# Problem:
Count each line below that has the word "livre" in it, and give only the total.

# Supplied data:

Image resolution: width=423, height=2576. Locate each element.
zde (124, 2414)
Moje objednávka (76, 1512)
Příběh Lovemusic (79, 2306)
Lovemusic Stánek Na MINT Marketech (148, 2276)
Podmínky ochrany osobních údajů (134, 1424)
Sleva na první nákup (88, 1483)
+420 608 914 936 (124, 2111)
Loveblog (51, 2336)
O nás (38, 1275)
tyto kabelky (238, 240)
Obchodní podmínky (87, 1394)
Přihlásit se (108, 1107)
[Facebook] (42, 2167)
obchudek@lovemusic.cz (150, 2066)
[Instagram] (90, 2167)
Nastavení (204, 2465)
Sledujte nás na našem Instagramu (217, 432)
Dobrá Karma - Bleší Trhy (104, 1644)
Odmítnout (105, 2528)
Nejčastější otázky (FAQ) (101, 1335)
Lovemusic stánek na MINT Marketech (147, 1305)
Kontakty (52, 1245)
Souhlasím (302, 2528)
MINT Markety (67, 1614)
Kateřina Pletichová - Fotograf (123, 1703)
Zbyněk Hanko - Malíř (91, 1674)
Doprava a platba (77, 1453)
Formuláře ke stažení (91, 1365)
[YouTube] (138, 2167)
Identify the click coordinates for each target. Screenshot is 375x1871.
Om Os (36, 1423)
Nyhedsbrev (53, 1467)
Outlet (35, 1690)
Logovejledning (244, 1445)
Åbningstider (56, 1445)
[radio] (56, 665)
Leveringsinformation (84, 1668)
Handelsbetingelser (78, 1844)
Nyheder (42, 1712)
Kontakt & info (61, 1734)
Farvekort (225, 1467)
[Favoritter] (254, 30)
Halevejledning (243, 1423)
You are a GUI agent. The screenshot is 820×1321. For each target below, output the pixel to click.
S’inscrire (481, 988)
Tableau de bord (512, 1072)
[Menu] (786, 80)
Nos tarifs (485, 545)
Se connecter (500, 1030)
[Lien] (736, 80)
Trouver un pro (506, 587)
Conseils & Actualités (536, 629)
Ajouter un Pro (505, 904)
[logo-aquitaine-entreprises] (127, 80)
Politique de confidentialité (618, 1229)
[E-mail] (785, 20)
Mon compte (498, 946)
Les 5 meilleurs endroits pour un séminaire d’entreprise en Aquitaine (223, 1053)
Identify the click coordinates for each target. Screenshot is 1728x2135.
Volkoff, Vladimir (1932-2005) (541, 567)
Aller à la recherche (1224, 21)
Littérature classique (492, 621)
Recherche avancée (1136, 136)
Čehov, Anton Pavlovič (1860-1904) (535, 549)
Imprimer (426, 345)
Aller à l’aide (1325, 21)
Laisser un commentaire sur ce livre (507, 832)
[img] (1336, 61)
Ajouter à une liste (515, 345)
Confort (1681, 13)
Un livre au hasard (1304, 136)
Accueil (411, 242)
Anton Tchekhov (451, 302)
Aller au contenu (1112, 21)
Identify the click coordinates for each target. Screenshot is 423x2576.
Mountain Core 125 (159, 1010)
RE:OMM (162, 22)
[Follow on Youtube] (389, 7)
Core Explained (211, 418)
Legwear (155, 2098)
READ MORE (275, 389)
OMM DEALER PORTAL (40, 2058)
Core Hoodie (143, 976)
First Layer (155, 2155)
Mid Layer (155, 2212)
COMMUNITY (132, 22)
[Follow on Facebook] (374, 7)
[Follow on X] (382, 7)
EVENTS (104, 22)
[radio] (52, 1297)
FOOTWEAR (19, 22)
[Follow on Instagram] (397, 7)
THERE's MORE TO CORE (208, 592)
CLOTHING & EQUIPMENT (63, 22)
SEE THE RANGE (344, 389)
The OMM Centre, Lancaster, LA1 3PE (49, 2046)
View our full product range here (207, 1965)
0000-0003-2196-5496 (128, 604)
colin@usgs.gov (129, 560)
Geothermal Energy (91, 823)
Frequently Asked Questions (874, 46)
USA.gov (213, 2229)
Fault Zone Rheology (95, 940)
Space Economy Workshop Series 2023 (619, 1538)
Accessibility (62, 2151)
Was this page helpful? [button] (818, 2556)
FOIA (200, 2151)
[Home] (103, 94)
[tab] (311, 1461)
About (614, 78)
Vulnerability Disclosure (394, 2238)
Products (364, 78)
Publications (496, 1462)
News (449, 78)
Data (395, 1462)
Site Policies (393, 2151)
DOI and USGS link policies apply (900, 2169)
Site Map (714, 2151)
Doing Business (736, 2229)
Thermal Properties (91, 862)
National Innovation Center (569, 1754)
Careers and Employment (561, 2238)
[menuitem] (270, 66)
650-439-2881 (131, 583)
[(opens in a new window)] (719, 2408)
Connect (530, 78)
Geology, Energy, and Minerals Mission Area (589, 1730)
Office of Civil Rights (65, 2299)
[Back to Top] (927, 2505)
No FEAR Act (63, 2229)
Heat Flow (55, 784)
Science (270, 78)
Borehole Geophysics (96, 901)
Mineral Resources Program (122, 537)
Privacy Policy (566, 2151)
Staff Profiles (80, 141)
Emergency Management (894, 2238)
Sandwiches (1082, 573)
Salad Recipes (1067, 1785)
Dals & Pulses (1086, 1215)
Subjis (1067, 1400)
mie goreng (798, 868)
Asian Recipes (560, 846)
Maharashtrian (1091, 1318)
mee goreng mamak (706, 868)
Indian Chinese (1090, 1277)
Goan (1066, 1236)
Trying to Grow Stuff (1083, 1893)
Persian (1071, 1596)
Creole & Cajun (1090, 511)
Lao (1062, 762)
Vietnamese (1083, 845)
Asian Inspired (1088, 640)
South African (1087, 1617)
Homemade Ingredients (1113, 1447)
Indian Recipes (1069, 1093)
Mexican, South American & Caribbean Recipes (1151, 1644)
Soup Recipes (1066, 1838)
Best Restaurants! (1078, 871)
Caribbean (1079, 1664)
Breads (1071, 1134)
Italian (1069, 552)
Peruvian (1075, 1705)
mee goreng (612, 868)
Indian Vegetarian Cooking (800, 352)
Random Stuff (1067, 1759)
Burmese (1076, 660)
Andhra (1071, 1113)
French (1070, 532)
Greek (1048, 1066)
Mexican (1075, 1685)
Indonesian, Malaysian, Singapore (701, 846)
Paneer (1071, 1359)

# Written answer:
2